Acting is startlingly average, with everyone in the film seeming also impersonating cardboard. They aren’t terrible, but you can only barely care about these characters with how little the actors themselves seem to care. Seigi Ozeki is fine as Yamada, but hardly a compelling lead. His scenes with Kanokkorn Jaicheun, his nurse, try to introduce growing affection and love, but in the film amount to nothing more than extremely drawn out and awkward looks which I suppose are meant to convey longing. Honestly, the looks he was giving her towards the end of the film seemed almost uncomfortably creepy.
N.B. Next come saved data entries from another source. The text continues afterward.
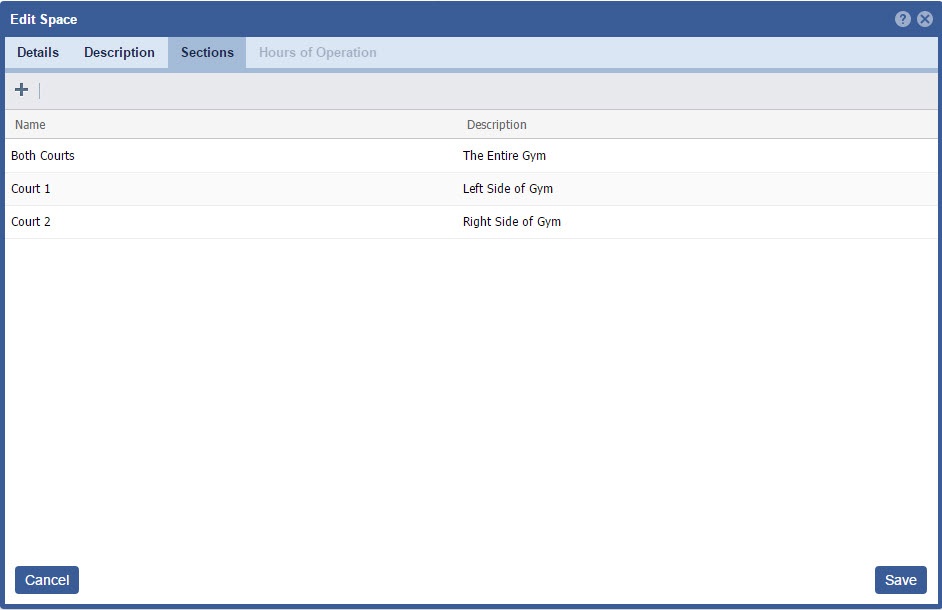Switch to the Details tab

coord(38,53)
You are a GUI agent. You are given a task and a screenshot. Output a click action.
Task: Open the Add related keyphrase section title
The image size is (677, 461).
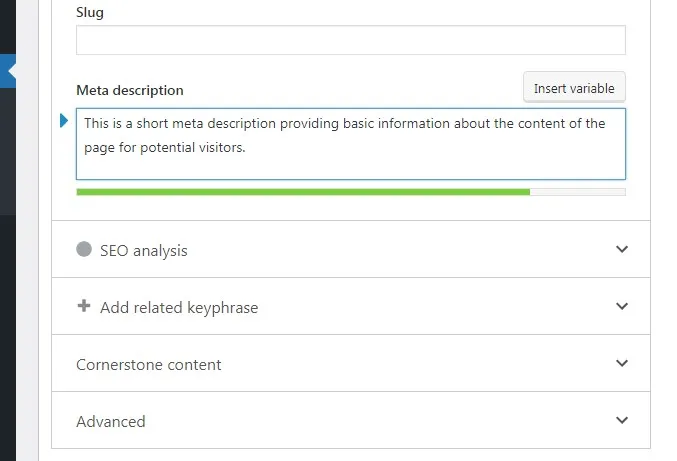179,308
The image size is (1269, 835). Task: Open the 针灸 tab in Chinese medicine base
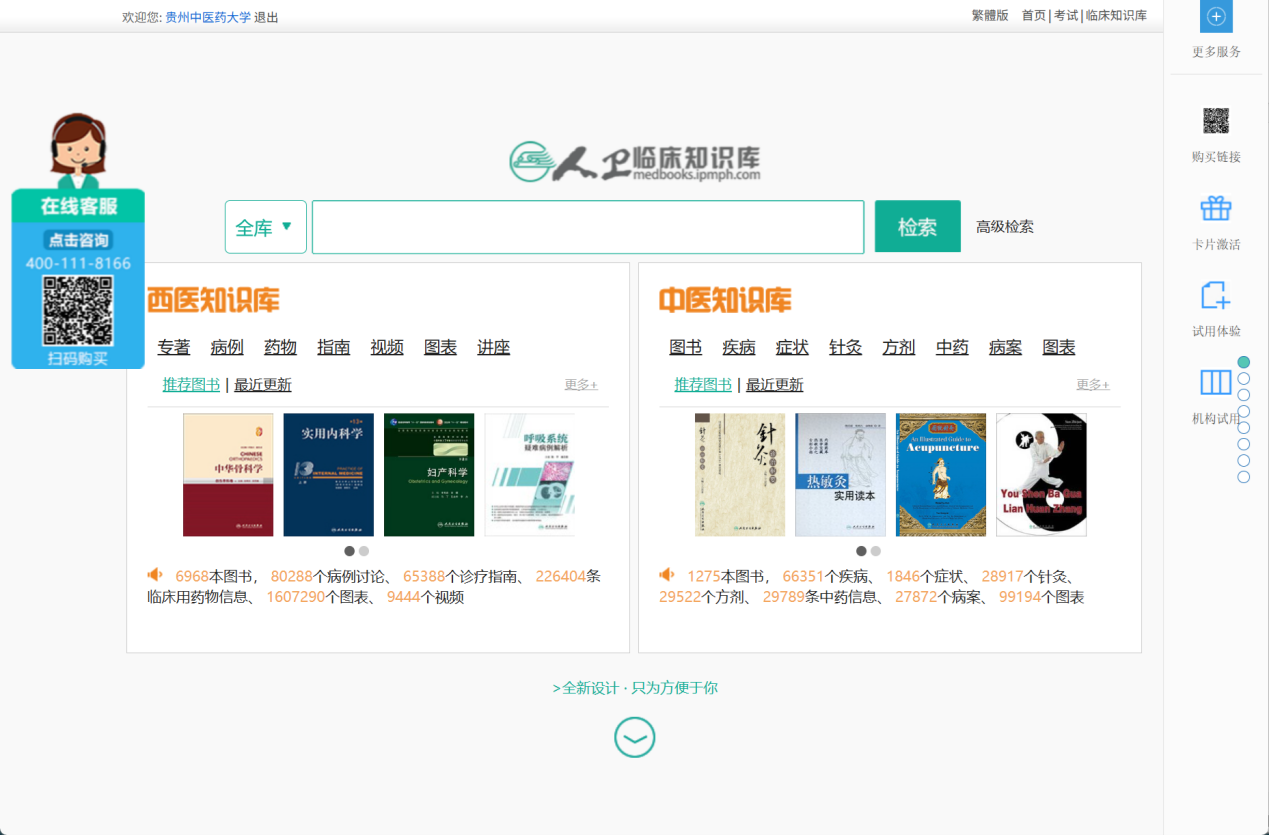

The monk is probably the best of the bunch with his philosophy spouting and wise man antics. He is seemingly on the path to enlightenment and if he wasn’t so old and a monk, it would a poor character choice, but in this film it works.
Of note is how annoying the younger sister is during the film. She doesn’t do anything to really help and is, I suppose, merely there to bring about a bit of levity, but it just comes off as forced. I would not be surprised if she was actually a relative of the producer or some other individual involved with the making of the film. Oddly enough, the non-professional actors but real life boxers fare better, even though their scenes merely consist of walking confidently on screen, kicking serious butt, and then posing like a badass. I also have to say that I really love period Thai films mostly because of the mustaches and haircuts.
In the end the film is a mixed bag. Those looking for a well told tale of cultures uniting and the idea of friendship across borders will be disappointed as it’s a story told much better in other works. It is a hugely inaccurate depiction of the real man, but I suppose that is what history books are for. The dramatic nature is cheapened by the inclusion of silly humor and poor performances in the ‘peaceful’ moments. However, if you are looking for some bone crushing fight scenes with exemplary and real martial artists on screen, you’d be pressed to top some of the action in this film.